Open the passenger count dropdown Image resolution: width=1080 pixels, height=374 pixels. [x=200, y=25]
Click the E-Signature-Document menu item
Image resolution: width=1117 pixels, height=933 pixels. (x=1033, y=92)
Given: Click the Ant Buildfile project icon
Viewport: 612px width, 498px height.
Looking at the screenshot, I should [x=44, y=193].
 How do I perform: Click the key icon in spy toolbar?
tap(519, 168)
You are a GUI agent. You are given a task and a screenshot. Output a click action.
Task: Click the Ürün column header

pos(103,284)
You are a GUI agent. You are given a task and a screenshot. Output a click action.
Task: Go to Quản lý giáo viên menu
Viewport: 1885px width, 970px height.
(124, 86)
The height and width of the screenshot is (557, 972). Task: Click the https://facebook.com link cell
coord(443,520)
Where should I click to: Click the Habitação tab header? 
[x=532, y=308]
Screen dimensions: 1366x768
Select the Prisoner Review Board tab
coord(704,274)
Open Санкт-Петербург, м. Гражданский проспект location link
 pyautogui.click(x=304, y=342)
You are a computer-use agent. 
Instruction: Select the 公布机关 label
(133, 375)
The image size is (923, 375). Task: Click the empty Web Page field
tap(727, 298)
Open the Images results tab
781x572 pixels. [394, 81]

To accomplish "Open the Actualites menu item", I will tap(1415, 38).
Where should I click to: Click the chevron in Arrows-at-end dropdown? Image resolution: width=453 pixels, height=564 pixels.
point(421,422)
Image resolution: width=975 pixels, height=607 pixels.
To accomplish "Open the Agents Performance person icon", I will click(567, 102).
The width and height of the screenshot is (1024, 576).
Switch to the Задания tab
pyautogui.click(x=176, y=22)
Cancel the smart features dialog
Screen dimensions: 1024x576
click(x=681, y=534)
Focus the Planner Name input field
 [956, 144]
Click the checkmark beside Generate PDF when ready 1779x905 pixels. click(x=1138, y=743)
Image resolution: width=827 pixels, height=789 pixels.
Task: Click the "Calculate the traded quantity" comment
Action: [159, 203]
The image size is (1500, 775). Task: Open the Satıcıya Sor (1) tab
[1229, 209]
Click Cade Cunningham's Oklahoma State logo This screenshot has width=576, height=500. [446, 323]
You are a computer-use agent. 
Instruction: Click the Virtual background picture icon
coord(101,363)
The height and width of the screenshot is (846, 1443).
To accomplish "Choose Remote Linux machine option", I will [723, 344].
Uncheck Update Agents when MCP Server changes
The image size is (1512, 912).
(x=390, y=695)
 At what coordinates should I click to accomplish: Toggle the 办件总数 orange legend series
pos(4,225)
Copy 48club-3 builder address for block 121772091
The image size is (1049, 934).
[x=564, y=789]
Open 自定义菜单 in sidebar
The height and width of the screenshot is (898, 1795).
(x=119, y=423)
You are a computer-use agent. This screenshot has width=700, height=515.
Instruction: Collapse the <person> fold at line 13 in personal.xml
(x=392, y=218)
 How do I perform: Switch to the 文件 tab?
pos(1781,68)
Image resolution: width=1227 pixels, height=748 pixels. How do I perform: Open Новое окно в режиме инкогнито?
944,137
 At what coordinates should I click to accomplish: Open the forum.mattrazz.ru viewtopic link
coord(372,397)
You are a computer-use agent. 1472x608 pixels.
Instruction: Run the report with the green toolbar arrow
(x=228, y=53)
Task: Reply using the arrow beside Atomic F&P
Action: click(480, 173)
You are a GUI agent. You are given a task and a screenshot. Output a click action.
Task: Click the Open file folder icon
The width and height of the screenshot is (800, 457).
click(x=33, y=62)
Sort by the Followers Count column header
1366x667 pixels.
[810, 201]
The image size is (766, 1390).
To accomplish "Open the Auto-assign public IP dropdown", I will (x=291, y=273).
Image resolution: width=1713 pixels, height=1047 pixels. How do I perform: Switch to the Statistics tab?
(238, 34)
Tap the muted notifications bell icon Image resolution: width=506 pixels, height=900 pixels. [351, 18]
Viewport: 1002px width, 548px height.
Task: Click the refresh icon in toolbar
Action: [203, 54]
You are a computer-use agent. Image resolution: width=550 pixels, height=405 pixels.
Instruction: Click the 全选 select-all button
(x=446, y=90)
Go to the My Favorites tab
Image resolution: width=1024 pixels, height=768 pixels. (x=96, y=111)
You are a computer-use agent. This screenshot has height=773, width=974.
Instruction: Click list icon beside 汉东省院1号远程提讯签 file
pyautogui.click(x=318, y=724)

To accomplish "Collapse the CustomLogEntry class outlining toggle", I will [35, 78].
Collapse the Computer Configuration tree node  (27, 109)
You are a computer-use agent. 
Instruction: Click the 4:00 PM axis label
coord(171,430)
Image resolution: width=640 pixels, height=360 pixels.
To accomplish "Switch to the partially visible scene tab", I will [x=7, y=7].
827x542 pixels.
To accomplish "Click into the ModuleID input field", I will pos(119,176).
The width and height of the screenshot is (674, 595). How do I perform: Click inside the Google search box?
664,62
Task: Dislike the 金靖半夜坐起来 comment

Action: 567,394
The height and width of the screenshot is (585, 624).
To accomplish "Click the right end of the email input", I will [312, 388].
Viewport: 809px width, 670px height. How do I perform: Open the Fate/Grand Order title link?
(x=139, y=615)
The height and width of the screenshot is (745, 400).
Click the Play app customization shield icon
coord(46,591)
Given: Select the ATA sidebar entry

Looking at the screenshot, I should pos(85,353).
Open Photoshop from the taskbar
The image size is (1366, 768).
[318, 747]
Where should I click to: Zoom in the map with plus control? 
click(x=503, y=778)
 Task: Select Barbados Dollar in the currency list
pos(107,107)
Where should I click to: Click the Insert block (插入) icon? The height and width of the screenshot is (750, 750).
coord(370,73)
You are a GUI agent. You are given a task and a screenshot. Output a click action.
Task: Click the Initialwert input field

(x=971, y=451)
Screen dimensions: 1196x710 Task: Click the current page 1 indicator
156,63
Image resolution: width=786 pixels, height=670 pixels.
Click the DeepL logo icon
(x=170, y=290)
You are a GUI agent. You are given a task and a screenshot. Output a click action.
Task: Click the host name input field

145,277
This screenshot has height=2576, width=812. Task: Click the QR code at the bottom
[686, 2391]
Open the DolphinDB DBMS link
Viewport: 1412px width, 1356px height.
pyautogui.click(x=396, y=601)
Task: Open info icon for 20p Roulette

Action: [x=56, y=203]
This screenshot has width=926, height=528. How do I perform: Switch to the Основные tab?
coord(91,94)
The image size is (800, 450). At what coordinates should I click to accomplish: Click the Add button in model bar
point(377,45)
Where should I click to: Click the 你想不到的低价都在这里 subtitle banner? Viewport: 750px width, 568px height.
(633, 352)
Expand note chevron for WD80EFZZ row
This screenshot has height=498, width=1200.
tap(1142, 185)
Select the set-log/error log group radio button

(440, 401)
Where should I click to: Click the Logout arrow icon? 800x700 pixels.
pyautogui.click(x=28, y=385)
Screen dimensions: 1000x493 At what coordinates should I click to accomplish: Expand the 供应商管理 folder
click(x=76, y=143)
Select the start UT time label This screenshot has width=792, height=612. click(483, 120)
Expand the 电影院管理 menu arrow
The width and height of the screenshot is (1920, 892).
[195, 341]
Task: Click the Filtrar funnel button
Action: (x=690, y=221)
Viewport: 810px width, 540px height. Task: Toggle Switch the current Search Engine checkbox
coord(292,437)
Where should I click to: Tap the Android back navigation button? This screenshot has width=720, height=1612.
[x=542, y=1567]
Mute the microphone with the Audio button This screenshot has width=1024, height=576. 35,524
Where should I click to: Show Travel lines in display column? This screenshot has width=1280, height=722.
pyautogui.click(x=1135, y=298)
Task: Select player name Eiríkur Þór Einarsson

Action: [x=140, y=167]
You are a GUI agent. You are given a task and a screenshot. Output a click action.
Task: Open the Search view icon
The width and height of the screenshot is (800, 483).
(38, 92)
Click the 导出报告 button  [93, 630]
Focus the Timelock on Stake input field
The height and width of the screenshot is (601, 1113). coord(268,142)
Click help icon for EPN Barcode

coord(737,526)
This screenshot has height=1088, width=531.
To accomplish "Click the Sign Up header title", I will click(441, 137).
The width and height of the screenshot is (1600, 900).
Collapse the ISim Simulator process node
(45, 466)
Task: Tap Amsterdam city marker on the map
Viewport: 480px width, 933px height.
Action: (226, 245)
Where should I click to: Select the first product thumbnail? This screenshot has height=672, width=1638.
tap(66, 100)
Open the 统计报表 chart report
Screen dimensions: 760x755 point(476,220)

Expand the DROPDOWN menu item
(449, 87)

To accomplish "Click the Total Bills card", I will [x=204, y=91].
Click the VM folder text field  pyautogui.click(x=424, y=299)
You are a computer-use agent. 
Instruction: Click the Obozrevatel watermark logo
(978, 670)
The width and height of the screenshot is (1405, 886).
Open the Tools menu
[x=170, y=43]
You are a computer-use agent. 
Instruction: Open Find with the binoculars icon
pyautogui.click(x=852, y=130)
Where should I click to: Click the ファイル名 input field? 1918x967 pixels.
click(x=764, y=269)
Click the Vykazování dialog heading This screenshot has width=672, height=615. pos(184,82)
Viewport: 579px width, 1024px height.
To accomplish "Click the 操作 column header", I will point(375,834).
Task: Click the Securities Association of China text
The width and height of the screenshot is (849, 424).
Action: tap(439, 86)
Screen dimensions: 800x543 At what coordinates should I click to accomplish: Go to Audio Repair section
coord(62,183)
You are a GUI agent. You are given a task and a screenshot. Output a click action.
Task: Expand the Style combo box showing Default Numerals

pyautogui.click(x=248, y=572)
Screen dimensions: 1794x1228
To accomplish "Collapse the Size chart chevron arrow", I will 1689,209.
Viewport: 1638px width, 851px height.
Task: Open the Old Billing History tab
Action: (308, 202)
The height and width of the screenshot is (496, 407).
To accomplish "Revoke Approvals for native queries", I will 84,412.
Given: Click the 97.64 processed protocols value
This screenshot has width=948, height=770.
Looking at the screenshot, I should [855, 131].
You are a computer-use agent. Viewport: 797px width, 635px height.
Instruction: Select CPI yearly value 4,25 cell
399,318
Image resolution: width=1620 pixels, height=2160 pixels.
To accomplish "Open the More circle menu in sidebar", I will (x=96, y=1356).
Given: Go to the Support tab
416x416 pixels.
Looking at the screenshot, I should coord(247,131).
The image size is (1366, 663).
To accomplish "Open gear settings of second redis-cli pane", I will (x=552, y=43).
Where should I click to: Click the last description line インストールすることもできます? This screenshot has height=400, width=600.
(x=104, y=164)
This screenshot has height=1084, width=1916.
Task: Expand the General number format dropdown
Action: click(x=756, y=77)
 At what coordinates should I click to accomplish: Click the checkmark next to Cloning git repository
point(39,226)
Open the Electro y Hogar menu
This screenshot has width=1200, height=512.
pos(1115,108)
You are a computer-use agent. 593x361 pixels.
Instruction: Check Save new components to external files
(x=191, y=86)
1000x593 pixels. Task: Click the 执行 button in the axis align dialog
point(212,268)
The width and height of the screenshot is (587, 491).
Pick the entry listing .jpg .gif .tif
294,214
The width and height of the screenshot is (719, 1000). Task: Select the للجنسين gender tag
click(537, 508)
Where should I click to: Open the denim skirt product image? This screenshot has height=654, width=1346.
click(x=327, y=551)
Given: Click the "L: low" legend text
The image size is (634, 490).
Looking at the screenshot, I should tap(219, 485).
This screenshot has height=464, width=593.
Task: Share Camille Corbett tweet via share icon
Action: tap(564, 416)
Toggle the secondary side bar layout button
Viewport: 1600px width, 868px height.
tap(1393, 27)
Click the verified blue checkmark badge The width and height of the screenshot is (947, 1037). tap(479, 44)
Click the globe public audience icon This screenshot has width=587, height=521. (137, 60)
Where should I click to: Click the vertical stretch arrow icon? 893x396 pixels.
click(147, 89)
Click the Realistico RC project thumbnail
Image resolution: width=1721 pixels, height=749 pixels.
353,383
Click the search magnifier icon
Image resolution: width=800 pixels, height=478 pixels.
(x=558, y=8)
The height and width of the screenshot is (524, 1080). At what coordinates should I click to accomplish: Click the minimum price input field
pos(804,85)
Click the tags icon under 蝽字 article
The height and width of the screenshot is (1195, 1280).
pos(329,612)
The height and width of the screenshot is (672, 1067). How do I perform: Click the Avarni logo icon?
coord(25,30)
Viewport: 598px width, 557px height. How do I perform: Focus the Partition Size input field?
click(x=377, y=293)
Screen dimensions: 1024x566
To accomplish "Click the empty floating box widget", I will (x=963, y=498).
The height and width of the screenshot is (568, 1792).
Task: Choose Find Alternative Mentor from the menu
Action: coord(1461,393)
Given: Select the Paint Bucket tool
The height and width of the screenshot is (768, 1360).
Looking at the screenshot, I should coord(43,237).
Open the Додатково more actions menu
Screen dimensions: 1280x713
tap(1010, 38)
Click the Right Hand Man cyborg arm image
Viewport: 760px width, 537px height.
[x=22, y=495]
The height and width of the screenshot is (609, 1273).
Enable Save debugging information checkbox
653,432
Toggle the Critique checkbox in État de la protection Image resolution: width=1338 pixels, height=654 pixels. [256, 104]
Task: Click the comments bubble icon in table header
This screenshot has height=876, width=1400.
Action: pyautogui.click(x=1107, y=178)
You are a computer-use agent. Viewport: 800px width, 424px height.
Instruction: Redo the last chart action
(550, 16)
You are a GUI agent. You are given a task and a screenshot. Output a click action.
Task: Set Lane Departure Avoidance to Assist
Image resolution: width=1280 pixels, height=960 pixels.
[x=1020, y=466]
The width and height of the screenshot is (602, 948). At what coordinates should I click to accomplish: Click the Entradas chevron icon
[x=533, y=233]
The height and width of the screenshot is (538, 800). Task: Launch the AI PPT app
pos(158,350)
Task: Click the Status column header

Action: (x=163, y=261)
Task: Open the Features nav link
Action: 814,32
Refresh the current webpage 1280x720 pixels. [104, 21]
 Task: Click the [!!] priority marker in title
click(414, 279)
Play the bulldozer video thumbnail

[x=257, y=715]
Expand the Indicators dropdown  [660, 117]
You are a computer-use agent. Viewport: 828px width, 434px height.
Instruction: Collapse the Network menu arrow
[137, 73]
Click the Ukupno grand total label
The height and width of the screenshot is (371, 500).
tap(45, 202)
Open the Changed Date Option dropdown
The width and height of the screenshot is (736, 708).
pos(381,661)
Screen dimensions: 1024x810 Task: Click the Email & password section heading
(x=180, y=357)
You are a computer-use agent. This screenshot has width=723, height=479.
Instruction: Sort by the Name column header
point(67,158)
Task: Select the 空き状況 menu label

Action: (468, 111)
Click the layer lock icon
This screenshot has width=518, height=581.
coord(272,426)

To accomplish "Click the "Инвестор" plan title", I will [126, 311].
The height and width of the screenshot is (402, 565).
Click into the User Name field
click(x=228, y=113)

******************************

● WORK REQUIRED
What lines above mention "text"? Copy each one.

● REPLY TO THE EXERCISE
Click the VM folder text field  pyautogui.click(x=424, y=299)
Task: Click the Securities Association of China text
Given: Click the "L: low" legend text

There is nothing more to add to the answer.